A New Target for Parkinson's

Adapted from a February 26, 2012 blog post

More evidence that I work with some pretty amazing people! A recent study led by Talia Lerner, a former grad student in our lab, has revealed a new target in the battle against Parkinson's disease. It's actually an incredibly in-depth, thorough study. I'm just going to summarize the main punchline, but I highly recommend checking out the full paper because it's absolutely beautiful work.

Investigating plasticity

You might remember from my previous post about controlling the brain with lasers that our lab studies a circuit called the basal ganglia, a neural network important for many different motor functions. Talia's experiments focus on one particular region within the basal ganglia: the striatum. Using a technique called patch-clamp electrophysiology, we can record from single neurons in live brain slices and measures the strength of the neuronal connections.

These connections, or synapses, can change under different conditions -- a property known as synaptic plasticity. Plasticity is a big deal in neuroscience because it's thought to be the biological substrate for learning and memory. This includes control of motor behavior by the basal ganglia, and problems with plasticity are implicated in numerous movement disorders.

The missing link

Dopamine is critical for plasticity in the striatum, specifically long-term depression (LTD) in the part of the circuit that inhibits movement. When dopamine is lost in a mouse version of Parkinson's disease, LTD is also lost. And restoring LTD reverses the movement deficits. (This was discovered by my advisor, Anatol Kreitzer, before he became a professor.) But until now, no one knew exactly how dopamine controls LTD.

Talia found that the missing link is a protein called regulator of G-protein signaling 4 (RGS4). Actually, more than that, she dissected the entire molecular pathway connecting dopamine signaling to LTD. But the most exciting part is RGS4.

Here's how it works (see diagram below): RGS4 blocks LTD. Under normal conditions, RGS4 is kept in check by dopamine, so LTD is able to occur. But when dopamine is lost in Parkinson's, that check disappears and RGS4 can act unhindered, preventing any LTD from occurring. And, as we already knew, that is bad news for movement.

Bypassing dopamine to treat Parkinson's

These results suggest that by manipulating RGS4, it's possible to alter plasticity in a way that bypasses dopamine altogether. In the final section of Talia's paper, she tests this hypothesis by using mutant mice that lack RGS4. Amazingly, these mice are protected from Parkinsonian motor deficits.
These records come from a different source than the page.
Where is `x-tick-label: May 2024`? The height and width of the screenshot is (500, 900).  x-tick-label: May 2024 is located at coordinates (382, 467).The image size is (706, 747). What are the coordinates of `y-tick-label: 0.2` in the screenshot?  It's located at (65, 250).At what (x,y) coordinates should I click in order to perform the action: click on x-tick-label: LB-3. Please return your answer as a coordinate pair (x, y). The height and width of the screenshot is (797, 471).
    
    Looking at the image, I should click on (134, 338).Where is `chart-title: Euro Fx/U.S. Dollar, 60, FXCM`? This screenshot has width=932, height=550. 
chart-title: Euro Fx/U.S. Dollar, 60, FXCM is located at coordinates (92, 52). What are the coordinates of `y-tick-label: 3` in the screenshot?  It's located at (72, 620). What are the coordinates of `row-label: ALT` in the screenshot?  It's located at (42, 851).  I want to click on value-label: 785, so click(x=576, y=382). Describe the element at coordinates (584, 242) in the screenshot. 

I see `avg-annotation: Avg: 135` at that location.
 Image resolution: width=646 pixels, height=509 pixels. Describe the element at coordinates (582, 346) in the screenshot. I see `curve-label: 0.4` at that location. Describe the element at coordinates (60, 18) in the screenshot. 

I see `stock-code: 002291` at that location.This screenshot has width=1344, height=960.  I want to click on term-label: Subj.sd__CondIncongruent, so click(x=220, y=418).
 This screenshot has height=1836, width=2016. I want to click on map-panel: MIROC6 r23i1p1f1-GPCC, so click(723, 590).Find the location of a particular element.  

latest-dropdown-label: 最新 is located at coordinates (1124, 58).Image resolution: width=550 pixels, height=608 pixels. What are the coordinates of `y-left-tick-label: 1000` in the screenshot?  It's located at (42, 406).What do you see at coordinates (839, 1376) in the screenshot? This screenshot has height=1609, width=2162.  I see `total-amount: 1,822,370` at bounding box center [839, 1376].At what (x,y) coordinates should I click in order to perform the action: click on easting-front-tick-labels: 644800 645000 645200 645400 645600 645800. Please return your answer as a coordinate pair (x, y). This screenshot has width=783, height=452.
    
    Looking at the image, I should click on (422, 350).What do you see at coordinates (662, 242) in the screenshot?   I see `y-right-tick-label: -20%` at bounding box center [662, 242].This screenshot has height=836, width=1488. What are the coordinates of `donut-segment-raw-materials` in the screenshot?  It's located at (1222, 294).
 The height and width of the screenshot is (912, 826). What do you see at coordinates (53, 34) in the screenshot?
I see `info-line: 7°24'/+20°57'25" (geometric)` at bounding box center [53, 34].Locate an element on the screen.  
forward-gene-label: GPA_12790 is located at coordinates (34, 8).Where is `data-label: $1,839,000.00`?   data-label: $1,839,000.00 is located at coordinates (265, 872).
This could be big news for human Parkinson's patients. The most common treatment, L-DOPA, relies on dopamine signaling and is far from perfect. Many people experience unpleasant side effects, and eventually it stops working entirely. So having an additional therapy, such as an RGS4 inhibitor, that is independent of dopamine could be extremely beneficial.

Two issues to keep in mind, however. First, the mouse model of Parkinson's is very different from the human disease, and therefore it's difficult to say how applicable this strategy could be in treating actual patients. Second, this only deals with the symptoms. It doesn't stop the underlying neurodegeneration.

Nevertheless, the possibility of a better way to alleviate the devastating symptoms of Parkinson's is welcome news. These results are very promising and I can't wait to see where Talia's findings might lead.